When it comes to judging appearances, a lot of us have this misguided idea that being skinny is the same as being healthy. We glorify celebrities with tiny waists and pencil-thin legs, and judge ourselves in comparison to people who are slimmer than us. But having a petite body doesn't always mean that a person is leading a healthy lifestyle. In fact, sometimes it's an indication of the complete opposite.
Johanna Sophia, a 23-year-old former bodybuilder from Toronto, Canada, used to have a figure that many would consider enviable. She was thin but muscular, and weighed just 117lb.
However, she achieved her look through obsessive exercise - sometimes working out three times a day - and, even worse, through purging herself of any food she'd eaten. At the time, she thought she looked great; but, after a while, her lifestyle started to take its toll, and Sophia realized that she wasn't actually being healthy at all.

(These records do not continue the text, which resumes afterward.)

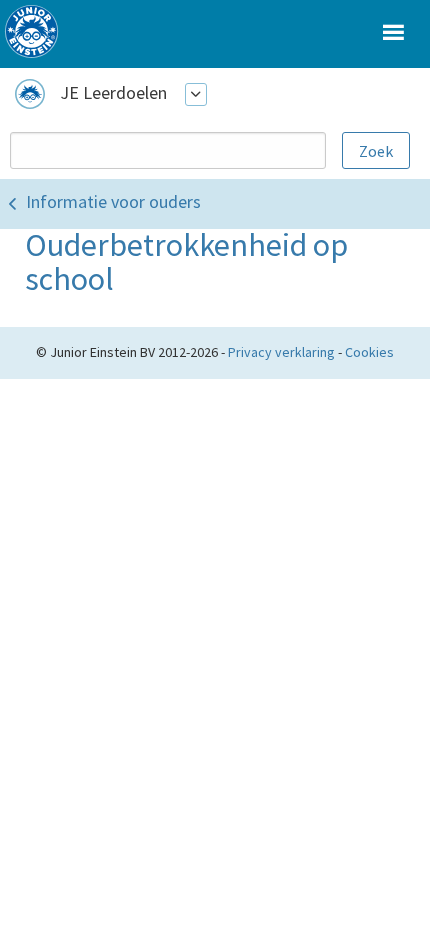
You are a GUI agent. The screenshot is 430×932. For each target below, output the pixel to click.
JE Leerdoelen (113, 92)
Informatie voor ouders (113, 201)
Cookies (369, 352)
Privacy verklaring (281, 352)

"In my first year of competing, I knew I needed to eat a whole lot less and do cardio up to three times a day," she said. "I developed an eating disorder, bulimia. Eventually, I realized that I needed to stop but I was so deep in the competition world and the superficial bubble that it took a long time to figure it out."
She continued:
"At the worst of my eating disorder, I was super-light and was making myself sick at least once a day.
"I was consuming the low-calorie diet that my coach put me on but also was binge eating junk food - whatever sugary or fatty food I could get my hands on.
"The fixation caused me to constantly pick out the imperfections all over my body, I always felt like I wasn't enough or didn't measure up."
Thankfully, Sophia finally realized that - while she might have appeared healthy from the outside - her lifestyle was doing her far more damage than good. And so she decided to change.
After quitting bodybuilding in 2014, Sophia made the first step towards achieving a healthier, more curvaceous body: the 100-day squat challenge. The challenge changed her figure substantially, but also helped her to feel more comfortable in herself.
"I ended up increasing my squat 1RM from 225lbs to 320lbs in just 70 days, and with that came an extra three inches on my butt," she said. "People would call my rear a 'Thanksgiving table' because it stuck out so much."
But she prefers it that way.
"When I used to compete people saw me as ripped and disciplined, but I felt awful and looking back now, all I see is how unhappy I was compared to how happy I am now."
Sophia now weighs in at a much healthier 145lbs, and explains that her healthy lifestyle is now about balance rather than an extreme approach.
"For 80 per cent of the time, I'm eating healthy and working out, doing things that will keep my body alive and the 20 per cent is eating what I truly enjoy or while socializing, I'm not afraid to indulge anymore.
"What I am mindful of is keeping my protein high, healthy fats moderate and carbohydrates complex - meaning I get the majority of my carbs from foods like sweet potatoes, quinoa, rice and others.
"As a result of all these habits and this free way of living and eating, I can say that I pretty much never crave anything, and I feel more healthy and energized."
Since changing her lifestyle, Sophia now works as a personal trainer, and uses her own experience in order to motivate others to sustain a healthy, productive attitude to fitness and body image.